Some of the best stories from our tradition involve a question presented on one level that is answered on a completely different and surprising level.
A Saturday Night Live cold open entitled "Home Goods" exemplifies this type of story. The manager of a Home Goods store asks a couple of regular customers to star in a testimonial ad sharing what they would really like for the winter holidays.
At first, the older women are reluctant to name anything. When they are asked, "What do you want?" they say, "Don't spend too much money on me," and "Oh, nothing. Just a small…nothing."
But when the manager presses and asks, "What do you really want?" they say, almost in unison, "Grandchildren." From that moment on, the answer to every question is "Grandchildren."
When the manager tries to re-direct them to items the store sells, like kitchen tools, one of them suggests a clever yet crude way to use scissors that might make their daughter and son-in-law "give me a grandchild I can take to Red Lobster."
You can tell this is not a casual wish. They have given a great deal of thought to the exact details of the stereotypical grandparent experience, saying things like, "I want to take her to the science museum and buy her a necklace with a bug in it."
Modern families come in all forms and configurations. There are also different ways children enter our lives: adoption, surrogacy, IVF, et cetera. No matter how it happens, though, the desire to see one's family legacy continue can eclipse any other material wants. For some, that burning, even desperate, yearning for grandchildren supersedes everything else.
This skit gave me a new understanding of some of the most tedious sections in the Book of Exodus. If you've ever read the instructions for the building of the Mishkan, the portable Tabernacle that the freed Israelites built in the desert, you'll understand. The list of building materials is seemingly endless, and the building instructions are indecipherable. Where is a YouTube tutorial when you need one?
Even the well-known verse, "And let them make Me a sanctuary that I may dwell among them," (Exodus 25:8-9) seemed gratuitous to me. Suddenly the God whose presence follows the Israelites in a pillar of cloud by day and a pillar of fire by night needs a street address?
Over time, I came to appreciate those details, and as a cantorial soloist, noticed that they were accompanied by elaborate tropes. As a rule, texts that have more interesting musical patterns are places we are called upon to really pay attention. To paraphrase a well-known saying, "God is in the details."

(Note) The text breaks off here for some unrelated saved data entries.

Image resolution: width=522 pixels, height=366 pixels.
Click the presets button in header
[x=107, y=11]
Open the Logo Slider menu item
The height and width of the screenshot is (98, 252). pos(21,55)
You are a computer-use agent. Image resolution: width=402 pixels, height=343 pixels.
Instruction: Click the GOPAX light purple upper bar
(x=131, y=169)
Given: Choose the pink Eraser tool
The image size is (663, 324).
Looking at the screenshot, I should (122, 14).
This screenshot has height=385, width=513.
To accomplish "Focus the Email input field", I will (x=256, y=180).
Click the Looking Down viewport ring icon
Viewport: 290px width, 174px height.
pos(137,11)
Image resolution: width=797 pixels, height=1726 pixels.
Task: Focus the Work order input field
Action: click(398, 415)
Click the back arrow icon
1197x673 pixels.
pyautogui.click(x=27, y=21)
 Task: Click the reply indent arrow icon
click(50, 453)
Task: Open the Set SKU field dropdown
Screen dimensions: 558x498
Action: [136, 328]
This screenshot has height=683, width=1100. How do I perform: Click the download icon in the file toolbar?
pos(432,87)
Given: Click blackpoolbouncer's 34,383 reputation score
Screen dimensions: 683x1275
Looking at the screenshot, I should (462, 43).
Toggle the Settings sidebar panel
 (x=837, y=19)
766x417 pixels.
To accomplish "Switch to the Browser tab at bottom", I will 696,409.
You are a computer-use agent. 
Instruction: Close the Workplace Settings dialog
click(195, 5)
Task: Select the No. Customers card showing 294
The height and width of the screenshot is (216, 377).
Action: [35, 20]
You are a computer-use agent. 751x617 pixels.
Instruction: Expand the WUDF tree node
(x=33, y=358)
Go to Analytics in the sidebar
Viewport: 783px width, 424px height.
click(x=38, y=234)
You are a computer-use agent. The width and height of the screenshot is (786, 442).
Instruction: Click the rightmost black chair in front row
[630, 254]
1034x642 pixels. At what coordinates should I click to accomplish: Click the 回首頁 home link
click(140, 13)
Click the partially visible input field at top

For Franz Rosenzweig, the building of the tabernacle was the most important event in the Torah ("The Torah: A Modern Commentary," 543). For 400 years, the Israelites had built cities for the Pharaohs; now they had the opportunity to build something for themselves. I think those who were freed from slavery had a vision of something, a burning desire just as visceral as that of the would-be grandmothers in the Saturday Night Live skit who saw themselves holding the hand of a six-year-old on the way to the science museum. Creating that thorough list of building materials and construction tasks was a yearning, a desperate longing for something. And that something was…home.
How much courage did it take for our ancestors to leave Egypt, walk into an uncertain future, and leave the only homes they knew to find new homes in a new place? How relatable is the desire expressed by many of them to return to the familiar and go back to Egypt?
Many of us long to return to an idealized version of pre-pandemic synagogue life. Recent events and trends in our world, including the pandemic, the increase in synagogue collaborations and mergers, and national political strife have all exacerbated our individual loneliness to an unprecedented degree. As Jews, our job is to face these challenges with determination, finding new ways to create meaningful connections in our spiritual homes.
All of us have a role to play in turning our deepest yearnings into a bright reality. Our communities will truly be places of joyful Judaism for all of us, and we will be… home.